Exposing the raw nerve of the lynching, Suzanne was realizing, was bringing to the surface a complicated and many-layered conflict that had gripped the Newnan community since the very beginning. “The black people would talk about it,” says Suzanne, “but the white people wouldn’t. They would say, ‘It’s all behind us — let’s don’t talk about it now. It’s not important. . . .’ What I heard time and time again,” she says, “was ‘Why don’t you just leave this alone? Sam Hose was a bad man.’ But I’m not even beginning to say that he’s not a bad man. He was guilty, okay? But if we want to stand around and espouse our Christian beliefs and say, ‘Thou shalt not kill,’ that’s fine, but we did it. We did kill, and we continue to kill.

“And so I decided I was going to do something,” says Suzanne. Despite the tensions and the difficulty, she decided to work to erect a memorial in Newnan to honor Sam Hose.

* * *

This question of whether Sam Hose was a bad man or a martyr, innocent or guilty of the charges leveled against him, has long been a vortex of speculation. The lynching prevented a proper investigation and trial – destroying, along with the accused, most of the evidence related to the case. And yet it occurred during a period in American history that would continue for decades, when black people were ritually killed on fabricated charges, and their killers would walk free from justice. So for 120 years, people have been speculating about what exactly happened in that farmhouse on that day in April of 1899. Writers have been pulling what is known through their own lenses, in many cases adapting it to their own agendas. Ida B. Wells, the African-American journalist and anti-lynching activist, and numerous other writers have posited that the farmhand had acted in self-defense, and that the charge of rape of Cranford’s wife had been fabricated. No confirmable evidence has been found to support this position.

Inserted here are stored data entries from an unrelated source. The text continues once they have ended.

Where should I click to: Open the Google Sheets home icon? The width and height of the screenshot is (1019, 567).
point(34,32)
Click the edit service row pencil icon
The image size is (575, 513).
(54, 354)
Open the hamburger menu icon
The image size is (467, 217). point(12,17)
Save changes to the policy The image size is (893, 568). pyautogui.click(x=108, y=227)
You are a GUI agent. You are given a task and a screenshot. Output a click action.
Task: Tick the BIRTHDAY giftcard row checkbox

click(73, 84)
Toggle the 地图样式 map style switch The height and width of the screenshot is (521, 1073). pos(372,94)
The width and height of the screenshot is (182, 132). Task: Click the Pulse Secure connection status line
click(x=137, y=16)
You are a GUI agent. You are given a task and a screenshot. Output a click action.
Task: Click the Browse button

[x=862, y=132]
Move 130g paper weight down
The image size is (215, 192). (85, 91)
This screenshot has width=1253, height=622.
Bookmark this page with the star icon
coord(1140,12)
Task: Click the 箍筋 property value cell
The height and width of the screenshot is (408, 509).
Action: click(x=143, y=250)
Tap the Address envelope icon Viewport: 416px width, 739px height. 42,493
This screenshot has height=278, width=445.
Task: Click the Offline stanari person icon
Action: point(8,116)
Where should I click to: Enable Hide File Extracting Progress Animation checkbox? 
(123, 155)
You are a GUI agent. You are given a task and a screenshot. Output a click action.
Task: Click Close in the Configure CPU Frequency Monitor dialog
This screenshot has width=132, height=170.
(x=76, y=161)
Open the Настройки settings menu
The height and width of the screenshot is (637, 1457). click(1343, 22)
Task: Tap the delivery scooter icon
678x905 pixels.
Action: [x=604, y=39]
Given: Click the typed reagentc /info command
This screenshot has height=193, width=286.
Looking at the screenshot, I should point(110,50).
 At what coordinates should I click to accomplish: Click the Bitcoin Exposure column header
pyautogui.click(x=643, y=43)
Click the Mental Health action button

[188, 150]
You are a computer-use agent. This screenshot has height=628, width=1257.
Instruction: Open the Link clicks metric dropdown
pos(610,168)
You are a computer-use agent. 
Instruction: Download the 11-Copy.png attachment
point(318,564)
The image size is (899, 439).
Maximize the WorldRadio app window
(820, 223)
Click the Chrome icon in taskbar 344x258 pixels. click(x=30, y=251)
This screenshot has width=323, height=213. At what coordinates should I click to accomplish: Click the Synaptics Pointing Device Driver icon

As an itinerant worker from another county, Sam Hose left no descendants in the Newnan area. But descendants of Alfred Cranford are prominent members of the community. Their extended family includes a doctor, a county judge, a district attorney, an architect. They volunteer their time, take on civic causes; they are genuinely known to be decent, honorable people.

The Cranfords who are alive today were told that their great-grandfather was killed by Sam Hose as he ate his dinner, and that Hose then raped their great-grandmother and threw their grandfather, then a baby, to the floor, injuring his eye. Those who are old enough to remember family elders speaking of the story learned that their great-grandmother had been broken by what happened that day in 1899. She led a reclusive life thereafter and died at the age of 50. Their grandfather was, until he died, blind in one eye.

In Newnan, members of the white community were able to move on from the lynching, and decided not to discuss it. This may account for the fact that in 2019, although the matter was still being written about in the larger world, in Newnan many people had no idea that the lynching had occurred. In response to Suzanne’s trying to memorialize the event, she says that “Affluent white people felt I was being disrespectful to the Cranfords.”

* * *

Though Come to the Table’s membership started to dwindle after 2007, the group still met regularly, and Suzanne became its chairperson. In 2012, despite continued push-back from members of the community, Suzanne secured a grant from the Kellogg Foundation to hold a national conference in Newnan of grassroots organizations from all over the country that were grappling with how to heal from their histories of racial violence. Approximately 100 people participated; only about 10 were from Newnan.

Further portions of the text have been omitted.